======== RECORDS SHOWN ========

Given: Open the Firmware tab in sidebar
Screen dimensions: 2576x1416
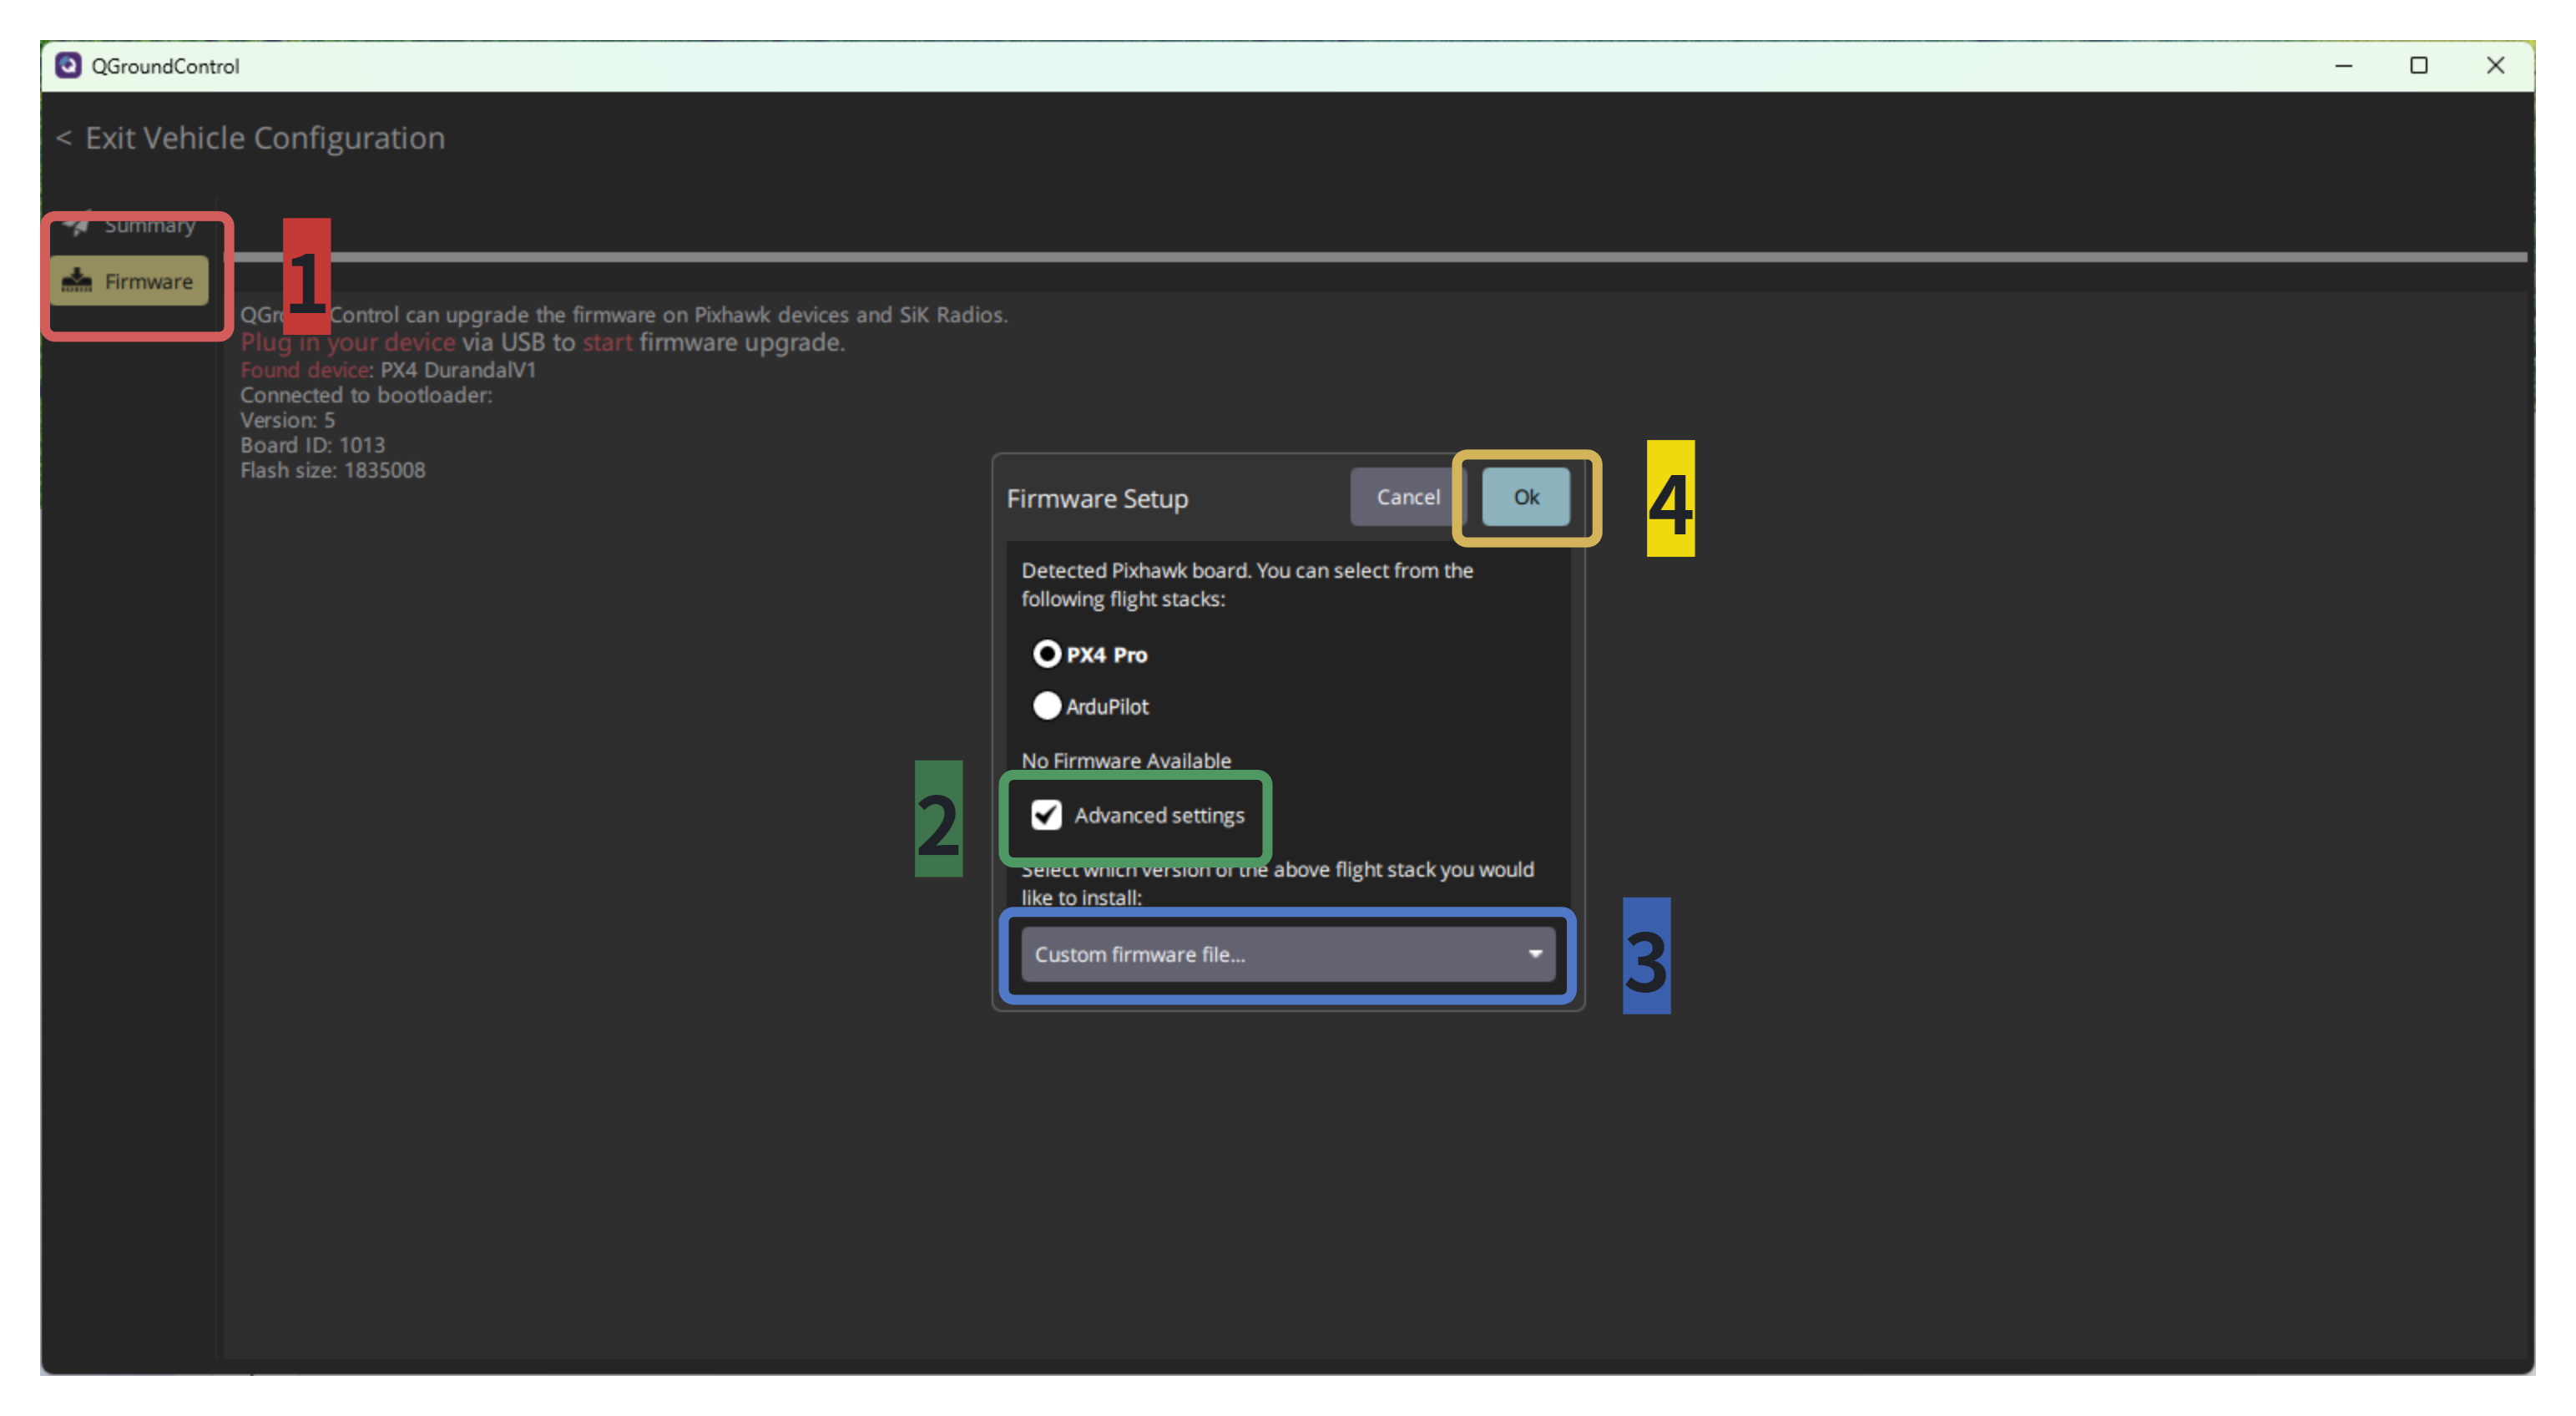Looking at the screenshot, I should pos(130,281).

========
======== RECORDS SHOWN ========

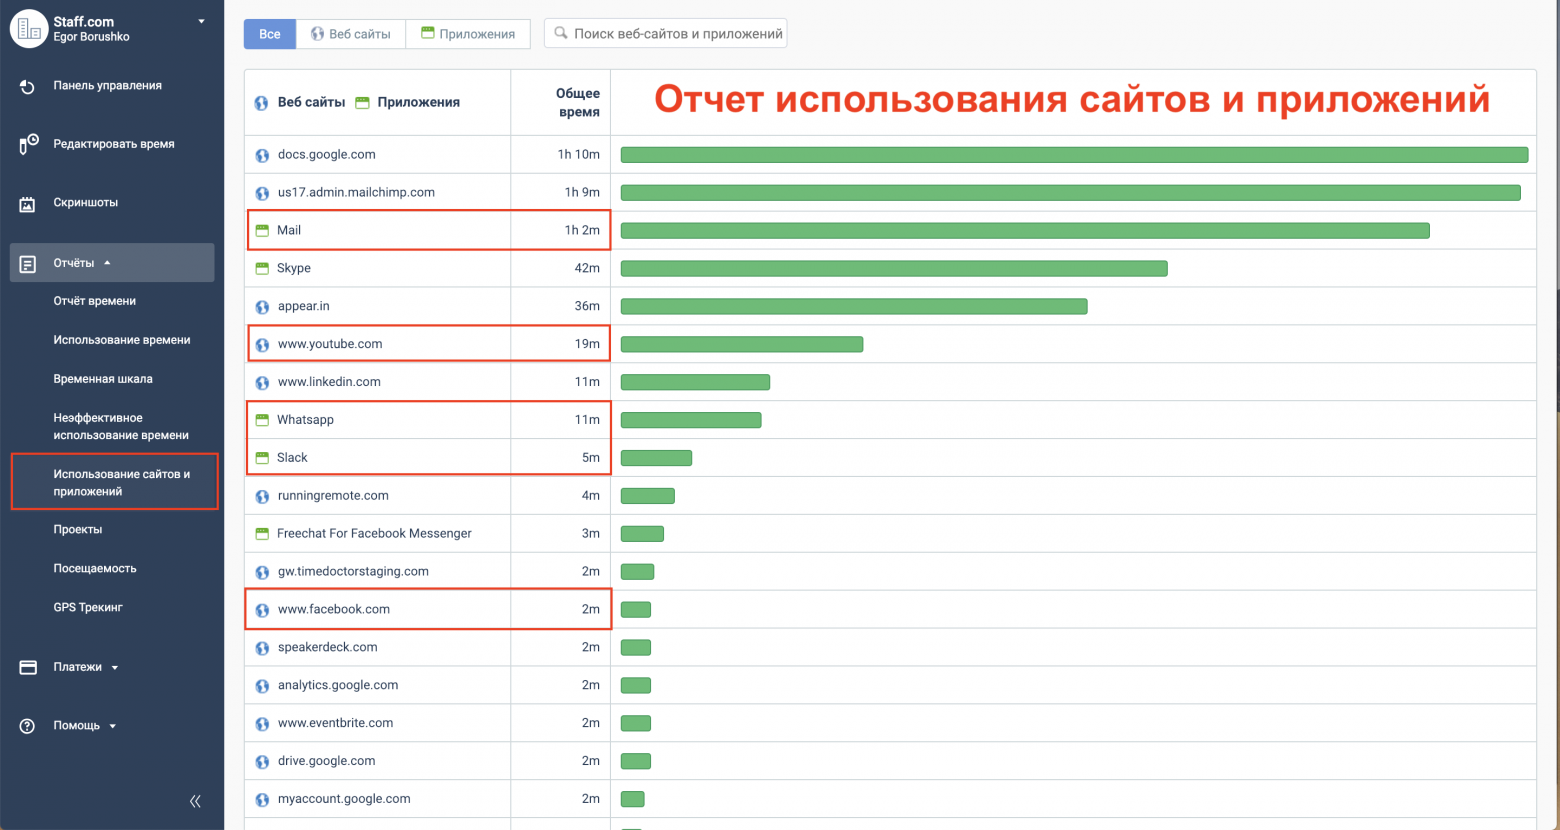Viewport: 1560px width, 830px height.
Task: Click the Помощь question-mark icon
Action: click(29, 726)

========

Put the lines from the one containing "Given: Open the Firmware tab in sidebar" to the one containing "Looking at the" into a JSON list of strings, one string per line, omitting the pictures.

[
  "Given: Open the Firmware tab in sidebar",
  "Screen dimensions: 2576x1416",
  "Looking at the screenshot, I should pos(130,281)."
]